By Jim Taggart, FRAIC
In April 2019, John Horgan, then Premier of British Columbia, announced a new program to incentivize the use of wood in public buildings in an attempt to mitigate the impact on the forest industry of climate change-related phenomena as the rising population of mountain pine beetles and the increased frequency and severity of forest fires.
For public projects, as for other types of buildings, new engineered mass timber products, supported by new legislation, make wood an economic and functional choice in both rural and urban areas. Two recent projects illustrate this point.
This article, based on a newly released case study by Wood WORKS! BC and the Canadian Wood Council (CWC), examines two recently completed civic buildings in British Columbia using wood. In Vancouver, Fire Hall No. 5 is an innovative response to rising land costs and the shortage of affordable social housing. In the Village of Radium Hot Springs, a wealth of local wood products, manufacturing capabilities, and craft skills combine in a community hall and library that can truly be called a ‘100-mile building’.
Fire Hall No. 5
Vancouver has the highest land costs of any city in Canada and, as a consequence, faces the challenge of maintaining an adequate supply of affordable housing. One strategy employed to address this situation is to reconsider permissible density and co-location of uses on city-owned property. Fire Hall No. 5, which combines a new station with 31 units of supportive housing, is one such example. The mixed-use project replaces an aging facility rendered obsolete by new seismic codes and the introduction of larger ladder trucks.
The new fire hall includes three apparatus bays, crew dormitories, washrooms, fitness areas, a community training room, and a self-contained breathing apparatus (SCBA) maintenance room serving the entire Vancouver Fire Rescue Service (VFRS). Through a partnership with the Metro Vancouver YWCA, 31 units of safe, affordable housing for low-income, woman-led families and their children became the second component of the project.
Johnston Davidson Architects (JDa) faced the challenge of maximizing the program area within the 18-m (59-ft) height limitation on a tight site, while facilitating fire truck access and separating the fire hall and residential uses. Moreover, the entire building had to be designed to meet current post-disaster standards.
With the corner site facing two streets, it was possible to create two distinct entrances to the building—one for the fire hall off 54th Avenue, and another for the YWCA housing off Kerr Street. This ensures the two organizations are understood by those accessing the building to be separate and distinct. VFRS occupies the first two floors and YWCA occupies floors three to six.
Most of the main floor is taken up by VFRS operational spaces and the apparatus bays where the emergency vehicles are stored. These vehicles leave and return through overhead doors located off 54th Avenue.
The glazed fire hall entry is denoted by its coloured interior and proximity to the traditional concrete hose tower.
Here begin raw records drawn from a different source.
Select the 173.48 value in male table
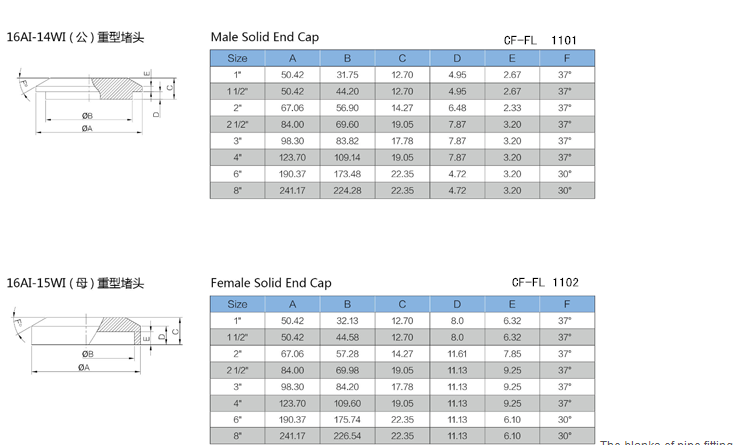The image size is (748, 445). coord(347,174)
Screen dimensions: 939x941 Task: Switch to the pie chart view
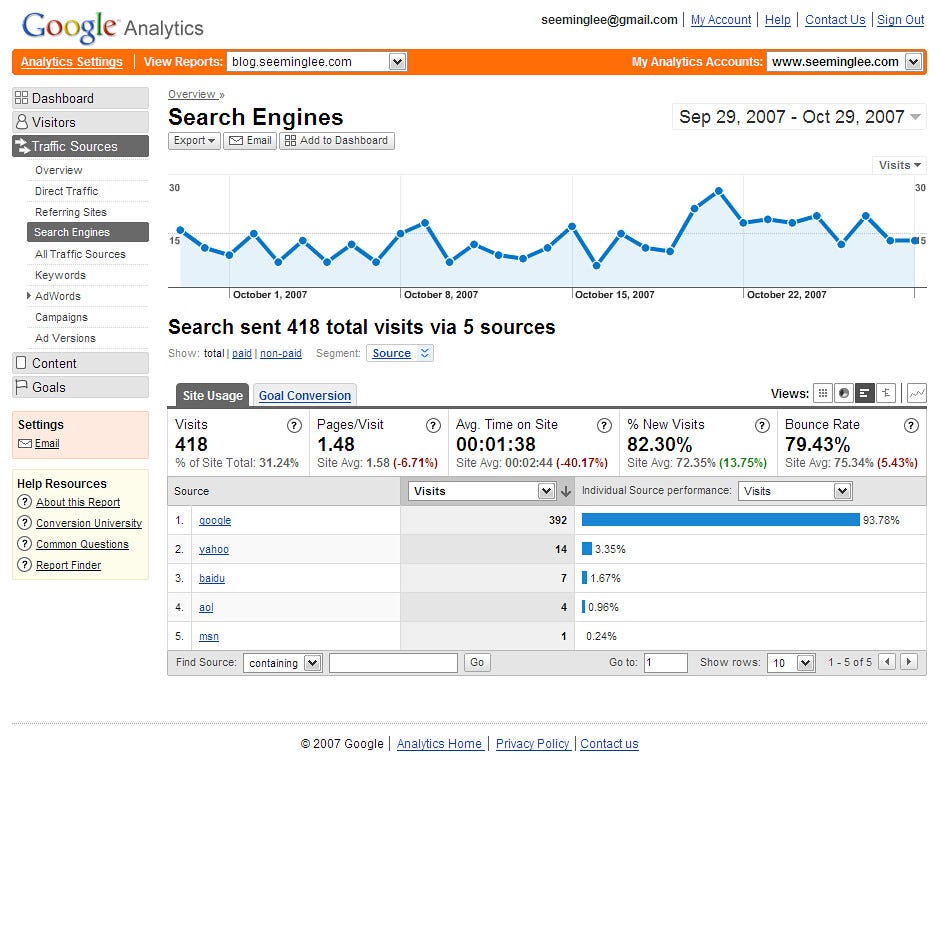[x=845, y=392]
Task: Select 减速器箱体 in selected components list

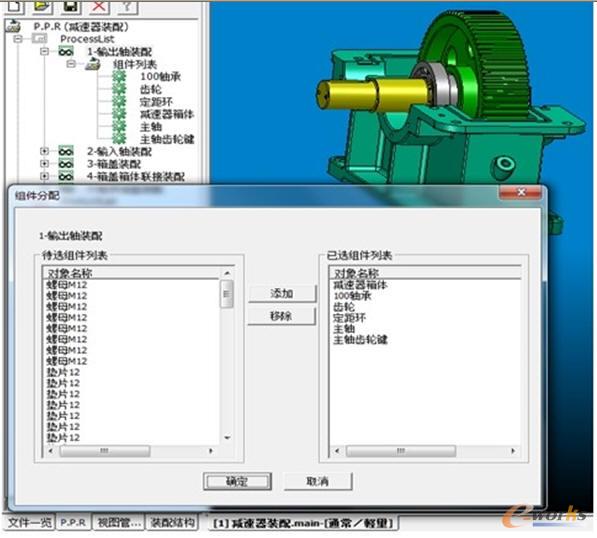Action: pos(360,285)
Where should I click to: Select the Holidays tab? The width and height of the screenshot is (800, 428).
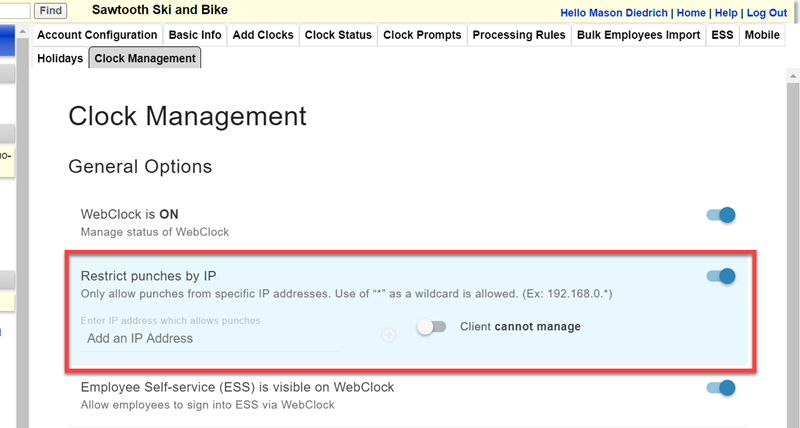pos(60,59)
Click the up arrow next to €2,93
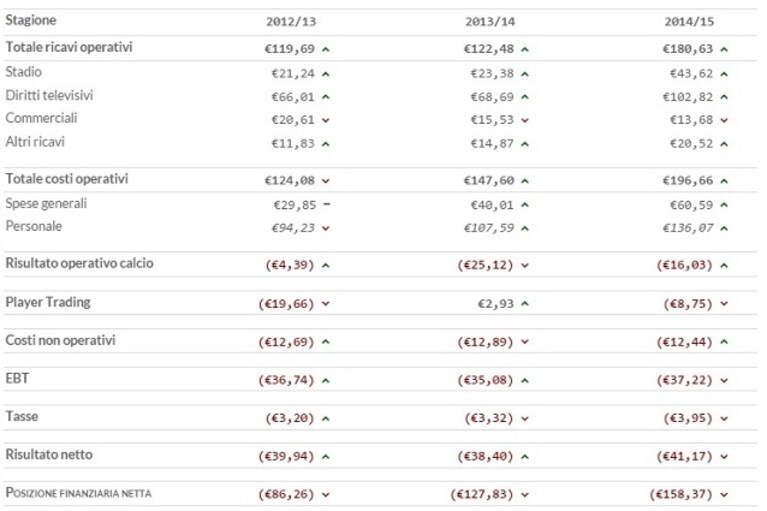 click(525, 304)
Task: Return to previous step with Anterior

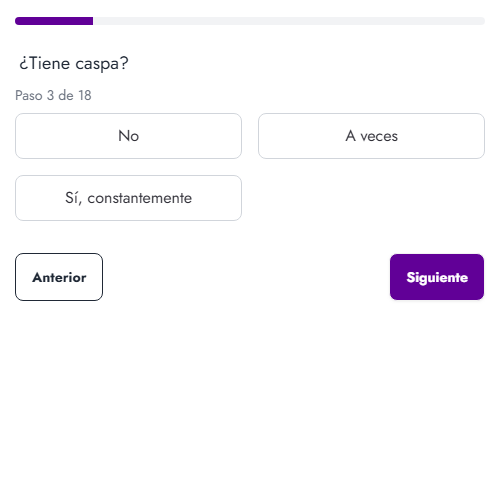Action: click(59, 277)
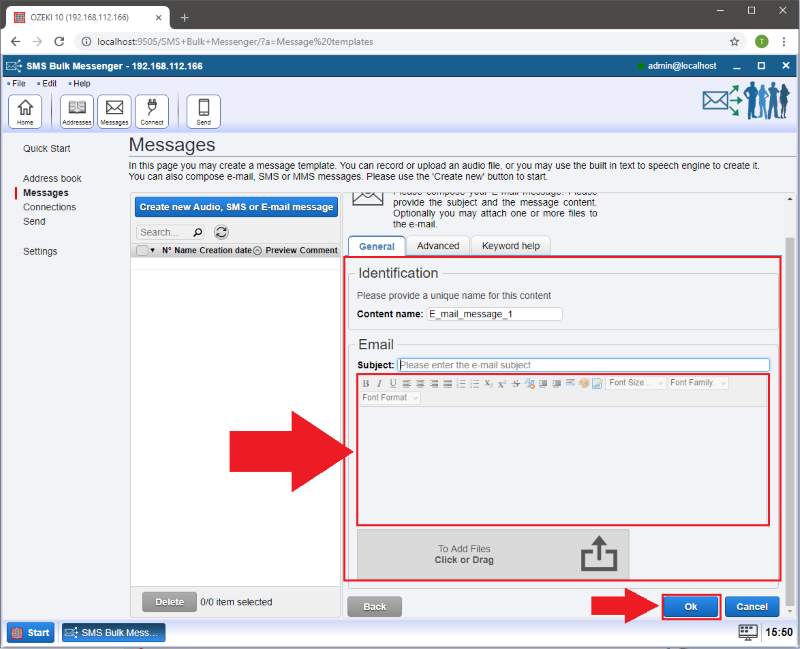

The entry gives access to a community/training room and washroom, separated from the remainder of the hall by a secure point, making it accessible for community groups. The Kerr Street entry to YWCA residences is also at this level. The second floor is entirely occupied by VFRS and houses the crew dorms, washrooms, and fitness facilities.
Above the fire hall are four floors of housing for YWCA’s tenants, the suite layouts are almost identical on all floors with the exception of the third floor, which also incorporates a common room and laundry. Certified Leadership in Energy and Environmental Design (LEED) Gold, the building provides YWCA, the City of Vancouver, and the occupants with an energy-efficient solution for affordable housing.
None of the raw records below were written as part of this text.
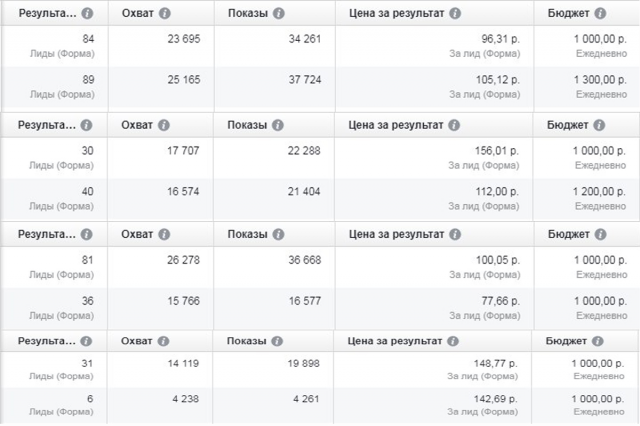Click info icon in second table's Цена за результат

454,125
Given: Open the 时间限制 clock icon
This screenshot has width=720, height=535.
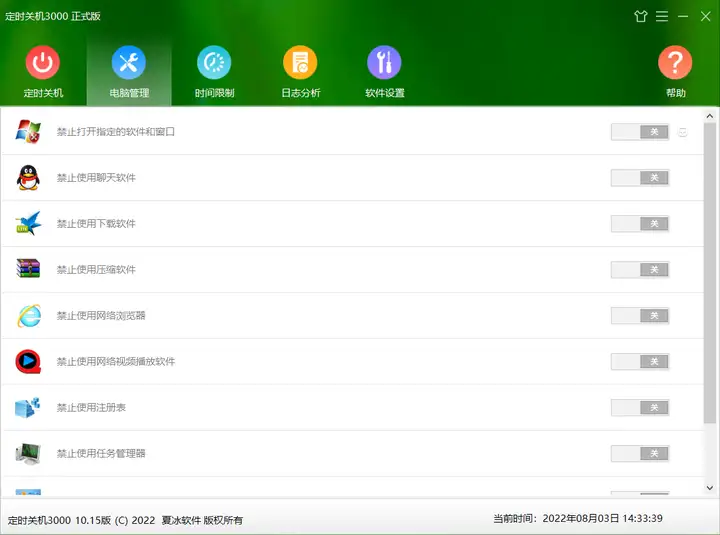Looking at the screenshot, I should tap(214, 62).
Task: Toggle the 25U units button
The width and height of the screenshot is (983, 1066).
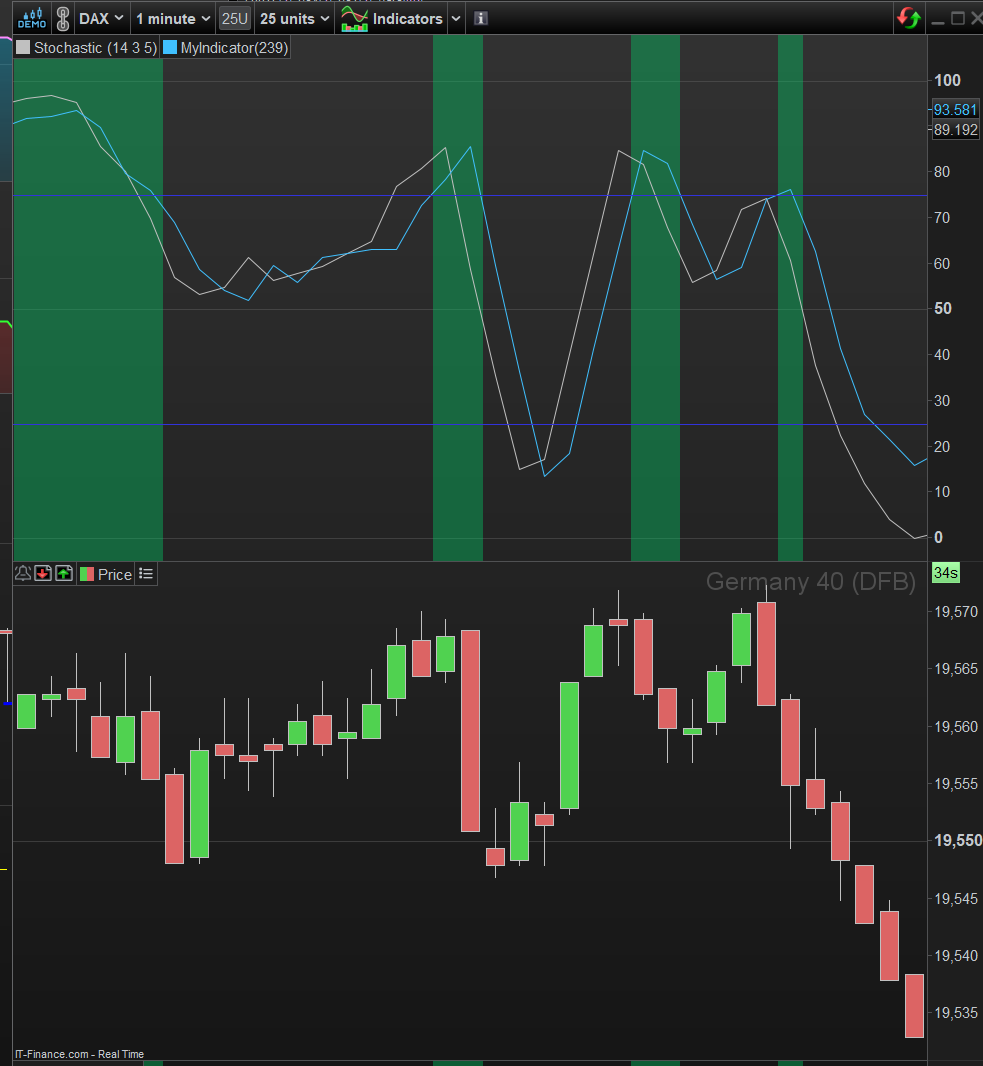Action: pos(235,18)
The colour and texture of the materials used throughout the building play a role in the well-being of all occupants, and together with large-scale graphics, contribute to easier wayfinding. On the main and second floors where the fire hall is located, access to natural light, exterior views, and operable windows was a key component of the design. This increases the comfort for fire crews and reduces the requirement for artificial light and related energy demand.